WHAT THIS TASK INVOLVES: Both the line with "[Search] (955, 115)" and the line with "Spicket River Electronics (273, 1042)" in the records below must appear in the output, along with every line between them, exactly and with nothing added.

Data records:
★ ★ ★ ★

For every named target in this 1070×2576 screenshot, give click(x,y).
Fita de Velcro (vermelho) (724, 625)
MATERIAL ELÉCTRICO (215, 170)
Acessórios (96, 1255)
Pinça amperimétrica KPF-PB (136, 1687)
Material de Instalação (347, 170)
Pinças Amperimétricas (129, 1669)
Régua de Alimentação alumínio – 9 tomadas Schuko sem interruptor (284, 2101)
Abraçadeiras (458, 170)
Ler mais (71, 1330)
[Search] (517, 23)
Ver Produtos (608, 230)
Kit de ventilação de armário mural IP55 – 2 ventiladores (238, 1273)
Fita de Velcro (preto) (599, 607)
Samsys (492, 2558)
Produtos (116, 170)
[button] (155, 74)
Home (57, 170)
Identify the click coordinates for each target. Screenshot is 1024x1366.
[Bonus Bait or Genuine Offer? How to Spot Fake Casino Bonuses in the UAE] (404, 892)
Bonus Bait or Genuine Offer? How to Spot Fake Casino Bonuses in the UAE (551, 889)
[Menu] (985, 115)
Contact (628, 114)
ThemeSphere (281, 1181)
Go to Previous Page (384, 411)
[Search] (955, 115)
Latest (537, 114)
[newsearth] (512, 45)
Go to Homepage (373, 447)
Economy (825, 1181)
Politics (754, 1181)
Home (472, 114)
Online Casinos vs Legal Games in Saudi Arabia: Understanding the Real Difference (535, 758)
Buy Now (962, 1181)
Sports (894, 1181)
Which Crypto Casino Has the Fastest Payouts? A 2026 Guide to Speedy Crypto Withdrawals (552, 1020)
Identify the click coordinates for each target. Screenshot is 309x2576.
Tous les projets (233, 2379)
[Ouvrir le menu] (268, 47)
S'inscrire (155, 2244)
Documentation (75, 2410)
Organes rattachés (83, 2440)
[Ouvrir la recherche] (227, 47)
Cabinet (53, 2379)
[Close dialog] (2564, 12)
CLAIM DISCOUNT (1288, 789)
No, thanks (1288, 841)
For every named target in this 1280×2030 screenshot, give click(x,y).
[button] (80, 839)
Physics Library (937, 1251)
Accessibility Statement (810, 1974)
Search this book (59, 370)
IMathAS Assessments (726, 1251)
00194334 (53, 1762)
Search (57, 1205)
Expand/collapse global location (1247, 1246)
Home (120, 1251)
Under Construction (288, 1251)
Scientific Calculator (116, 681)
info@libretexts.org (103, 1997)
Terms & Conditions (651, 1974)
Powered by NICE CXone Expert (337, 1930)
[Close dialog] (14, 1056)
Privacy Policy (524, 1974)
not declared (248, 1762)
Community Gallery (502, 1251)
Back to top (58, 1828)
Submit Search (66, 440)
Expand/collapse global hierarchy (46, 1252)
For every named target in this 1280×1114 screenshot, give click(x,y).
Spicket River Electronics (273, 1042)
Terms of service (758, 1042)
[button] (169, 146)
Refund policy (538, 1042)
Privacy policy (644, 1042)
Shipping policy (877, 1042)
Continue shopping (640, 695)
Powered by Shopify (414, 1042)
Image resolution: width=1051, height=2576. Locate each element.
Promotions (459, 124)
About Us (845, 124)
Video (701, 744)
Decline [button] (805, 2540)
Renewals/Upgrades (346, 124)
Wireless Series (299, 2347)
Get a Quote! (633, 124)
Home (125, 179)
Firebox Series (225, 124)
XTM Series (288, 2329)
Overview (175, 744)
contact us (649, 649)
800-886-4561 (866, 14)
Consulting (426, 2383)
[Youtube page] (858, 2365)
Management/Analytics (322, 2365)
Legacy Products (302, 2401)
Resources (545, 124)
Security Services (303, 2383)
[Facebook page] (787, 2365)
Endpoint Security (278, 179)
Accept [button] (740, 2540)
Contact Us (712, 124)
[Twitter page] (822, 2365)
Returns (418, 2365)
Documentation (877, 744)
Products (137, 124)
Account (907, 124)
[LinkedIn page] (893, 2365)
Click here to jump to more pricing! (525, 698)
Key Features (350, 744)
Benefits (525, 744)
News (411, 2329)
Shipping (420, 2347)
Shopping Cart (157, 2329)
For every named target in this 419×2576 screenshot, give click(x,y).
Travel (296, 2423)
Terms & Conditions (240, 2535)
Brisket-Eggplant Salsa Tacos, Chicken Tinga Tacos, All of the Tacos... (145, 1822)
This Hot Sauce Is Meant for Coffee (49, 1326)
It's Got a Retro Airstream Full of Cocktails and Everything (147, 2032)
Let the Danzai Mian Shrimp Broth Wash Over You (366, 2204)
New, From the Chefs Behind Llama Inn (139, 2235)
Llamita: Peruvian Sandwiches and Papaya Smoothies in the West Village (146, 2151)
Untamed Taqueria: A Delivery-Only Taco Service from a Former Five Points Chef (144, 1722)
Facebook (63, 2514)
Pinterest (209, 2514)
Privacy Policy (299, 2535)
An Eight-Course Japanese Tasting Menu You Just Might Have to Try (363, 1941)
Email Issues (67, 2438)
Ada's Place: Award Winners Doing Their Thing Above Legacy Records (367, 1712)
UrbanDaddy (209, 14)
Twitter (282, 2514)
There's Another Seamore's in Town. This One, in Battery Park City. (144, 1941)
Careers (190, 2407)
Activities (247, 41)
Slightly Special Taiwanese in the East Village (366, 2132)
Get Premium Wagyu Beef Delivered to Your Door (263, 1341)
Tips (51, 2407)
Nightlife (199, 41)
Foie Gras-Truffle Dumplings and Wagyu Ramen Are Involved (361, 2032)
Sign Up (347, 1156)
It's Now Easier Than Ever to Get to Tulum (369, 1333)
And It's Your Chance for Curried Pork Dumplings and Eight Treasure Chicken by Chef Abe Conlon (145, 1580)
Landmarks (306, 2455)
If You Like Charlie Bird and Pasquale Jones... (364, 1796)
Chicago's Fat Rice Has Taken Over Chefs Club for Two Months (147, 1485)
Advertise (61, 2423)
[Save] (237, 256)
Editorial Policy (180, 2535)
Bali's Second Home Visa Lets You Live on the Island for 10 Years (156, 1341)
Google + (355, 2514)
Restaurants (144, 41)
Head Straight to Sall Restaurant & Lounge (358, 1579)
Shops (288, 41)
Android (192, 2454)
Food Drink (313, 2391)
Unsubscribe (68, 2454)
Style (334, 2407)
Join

★ ★ ★ ★

RESULT OF THIS EXERCISE:
[Search] (955, 115)
Latest (537, 114)
[newsearth] (512, 45)
Go to Homepage (373, 447)
Economy (825, 1181)
Politics (754, 1181)
Home (472, 114)
Online Casinos vs Legal Games in Saudi Arabia: Understanding the Real Difference (535, 758)
Buy Now (962, 1181)
Sports (894, 1181)
Which Crypto Casino Has the Fastest Payouts? A 2026 Guide to Speedy Crypto Withdrawals (552, 1020)
Identify the click coordinates for each target. Screenshot is 309x2576.
Tous les projets (233, 2379)
[Ouvrir le menu] (268, 47)
S'inscrire (155, 2244)
Documentation (75, 2410)
Organes rattachés (83, 2440)
[Ouvrir la recherche] (227, 47)
Cabinet (53, 2379)
[Close dialog] (2564, 12)
CLAIM DISCOUNT (1288, 789)
No, thanks (1288, 841)
For every named target in this 1280×2030 screenshot, give click(x,y).
[button] (80, 839)
Physics Library (937, 1251)
Accessibility Statement (810, 1974)
Search this book (59, 370)
IMathAS Assessments (726, 1251)
00194334 (53, 1762)
Search (57, 1205)
Expand/collapse global location (1247, 1246)
Home (120, 1251)
Under Construction (288, 1251)
Scientific Calculator (116, 681)
info@libretexts.org (103, 1997)
Terms & Conditions (651, 1974)
Powered by NICE CXone Expert (337, 1930)
[Close dialog] (14, 1056)
Privacy Policy (524, 1974)
not declared (248, 1762)
Community Gallery (502, 1251)
Back to top (58, 1828)
Submit Search (66, 440)
Expand/collapse global hierarchy (46, 1252)
For every named target in this 1280×1114 screenshot, give click(x,y).
Spicket River Electronics (273, 1042)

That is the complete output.